Exercise —
Every line of the data below should be written out word for word.

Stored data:
|---|
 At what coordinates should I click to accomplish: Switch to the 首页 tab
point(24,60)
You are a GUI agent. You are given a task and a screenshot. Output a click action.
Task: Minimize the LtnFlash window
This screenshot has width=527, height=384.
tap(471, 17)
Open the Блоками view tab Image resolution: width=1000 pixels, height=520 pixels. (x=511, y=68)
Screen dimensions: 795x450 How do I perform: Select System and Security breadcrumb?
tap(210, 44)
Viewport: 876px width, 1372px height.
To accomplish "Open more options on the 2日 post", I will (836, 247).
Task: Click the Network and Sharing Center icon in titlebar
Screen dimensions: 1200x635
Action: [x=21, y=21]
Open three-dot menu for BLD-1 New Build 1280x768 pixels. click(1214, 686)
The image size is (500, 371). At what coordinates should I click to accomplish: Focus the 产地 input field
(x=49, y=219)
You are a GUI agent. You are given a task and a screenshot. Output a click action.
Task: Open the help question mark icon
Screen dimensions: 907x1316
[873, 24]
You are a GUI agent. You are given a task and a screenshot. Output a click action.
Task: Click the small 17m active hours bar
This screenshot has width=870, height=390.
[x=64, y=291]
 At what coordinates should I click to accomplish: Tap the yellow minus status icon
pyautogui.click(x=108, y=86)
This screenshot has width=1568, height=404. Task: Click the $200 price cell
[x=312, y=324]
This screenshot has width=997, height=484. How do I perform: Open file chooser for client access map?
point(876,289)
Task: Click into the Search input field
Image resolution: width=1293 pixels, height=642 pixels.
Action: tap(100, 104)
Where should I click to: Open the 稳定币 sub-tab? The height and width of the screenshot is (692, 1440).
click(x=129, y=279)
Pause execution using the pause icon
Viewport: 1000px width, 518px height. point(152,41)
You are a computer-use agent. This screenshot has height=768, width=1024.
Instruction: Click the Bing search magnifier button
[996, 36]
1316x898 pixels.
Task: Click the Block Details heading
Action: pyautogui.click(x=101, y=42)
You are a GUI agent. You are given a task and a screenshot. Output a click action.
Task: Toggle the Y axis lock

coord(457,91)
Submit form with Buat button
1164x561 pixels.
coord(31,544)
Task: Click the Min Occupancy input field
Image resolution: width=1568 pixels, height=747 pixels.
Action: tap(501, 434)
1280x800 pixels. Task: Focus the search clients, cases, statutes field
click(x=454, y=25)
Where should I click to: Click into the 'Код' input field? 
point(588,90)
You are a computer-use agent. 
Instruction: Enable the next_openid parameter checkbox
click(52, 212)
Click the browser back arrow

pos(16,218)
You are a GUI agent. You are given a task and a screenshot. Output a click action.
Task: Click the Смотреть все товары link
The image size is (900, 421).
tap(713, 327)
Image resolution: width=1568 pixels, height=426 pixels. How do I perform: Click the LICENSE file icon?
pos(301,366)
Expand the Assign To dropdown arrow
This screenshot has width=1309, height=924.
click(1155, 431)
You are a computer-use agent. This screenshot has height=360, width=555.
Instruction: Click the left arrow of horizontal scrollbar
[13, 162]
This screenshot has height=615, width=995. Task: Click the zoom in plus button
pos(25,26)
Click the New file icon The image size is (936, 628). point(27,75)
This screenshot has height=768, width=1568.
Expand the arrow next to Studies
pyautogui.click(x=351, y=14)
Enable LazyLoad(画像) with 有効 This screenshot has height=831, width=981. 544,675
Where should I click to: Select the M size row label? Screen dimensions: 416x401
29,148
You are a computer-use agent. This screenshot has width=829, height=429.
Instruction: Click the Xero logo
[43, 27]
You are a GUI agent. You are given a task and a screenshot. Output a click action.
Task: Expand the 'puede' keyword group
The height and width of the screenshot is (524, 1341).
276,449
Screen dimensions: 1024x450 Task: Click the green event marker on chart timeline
|---|
Result for this exercise —
 At what coordinates should I click to accomplish: Switch to the 首页 tab
point(24,60)
You are a GUI agent. You are given a task and a screenshot. Output a click action.
Task: Minimize the LtnFlash window
This screenshot has width=527, height=384.
tap(471, 17)
Open the Блоками view tab Image resolution: width=1000 pixels, height=520 pixels. (x=511, y=68)
Screen dimensions: 795x450 How do I perform: Select System and Security breadcrumb?
tap(210, 44)
Viewport: 876px width, 1372px height.
To accomplish "Open more options on the 2日 post", I will (836, 247).
Task: Click the Network and Sharing Center icon in titlebar
Screen dimensions: 1200x635
Action: [x=21, y=21]
Open three-dot menu for BLD-1 New Build 1280x768 pixels. click(1214, 686)
The image size is (500, 371). At what coordinates should I click to accomplish: Focus the 产地 input field
(x=49, y=219)
You are a GUI agent. You are given a task and a screenshot. Output a click action.
Task: Open the help question mark icon
Screen dimensions: 907x1316
[873, 24]
You are a GUI agent. You are given a task and a screenshot. Output a click action.
Task: Click the small 17m active hours bar
This screenshot has width=870, height=390.
[x=64, y=291]
 At what coordinates should I click to accomplish: Tap the yellow minus status icon
pyautogui.click(x=108, y=86)
This screenshot has width=1568, height=404. Task: Click the $200 price cell
[x=312, y=324]
This screenshot has width=997, height=484. How do I perform: Open file chooser for client access map?
point(876,289)
Task: Click into the Search input field
Image resolution: width=1293 pixels, height=642 pixels.
Action: tap(100, 104)
Where should I click to: Open the 稳定币 sub-tab? The height and width of the screenshot is (692, 1440).
click(x=129, y=279)
Pause execution using the pause icon
Viewport: 1000px width, 518px height. point(152,41)
You are a computer-use agent. This screenshot has height=768, width=1024.
Instruction: Click the Bing search magnifier button
[996, 36]
1316x898 pixels.
Task: Click the Block Details heading
Action: pyautogui.click(x=101, y=42)
You are a GUI agent. You are given a task and a screenshot. Output a click action.
Task: Toggle the Y axis lock

coord(457,91)
Submit form with Buat button
1164x561 pixels.
coord(31,544)
Task: Click the Min Occupancy input field
Image resolution: width=1568 pixels, height=747 pixels.
Action: tap(501, 434)
1280x800 pixels. Task: Focus the search clients, cases, statutes field
click(x=454, y=25)
Where should I click to: Click into the 'Код' input field? 
point(588,90)
You are a computer-use agent. 
Instruction: Enable the next_openid parameter checkbox
click(52, 212)
Click the browser back arrow

pos(16,218)
You are a GUI agent. You are given a task and a screenshot. Output a click action.
Task: Click the Смотреть все товары link
The image size is (900, 421).
tap(713, 327)
Image resolution: width=1568 pixels, height=426 pixels. How do I perform: Click the LICENSE file icon?
pos(301,366)
Expand the Assign To dropdown arrow
This screenshot has width=1309, height=924.
click(1155, 431)
You are a computer-use agent. This screenshot has height=360, width=555.
Instruction: Click the left arrow of horizontal scrollbar
[13, 162]
This screenshot has height=615, width=995. Task: Click the zoom in plus button
pos(25,26)
Click the New file icon The image size is (936, 628). point(27,75)
This screenshot has height=768, width=1568.
Expand the arrow next to Studies
pyautogui.click(x=351, y=14)
Enable LazyLoad(画像) with 有効 This screenshot has height=831, width=981. 544,675
Where should I click to: Select the M size row label? Screen dimensions: 416x401
29,148
You are a computer-use agent. This screenshot has width=829, height=429.
Instruction: Click the Xero logo
[43, 27]
You are a GUI agent. You are given a task and a screenshot. Output a click action.
Task: Expand the 'puede' keyword group
The height and width of the screenshot is (524, 1341).
276,449
Screen dimensions: 1024x450 Task: Click the green event marker on chart timeline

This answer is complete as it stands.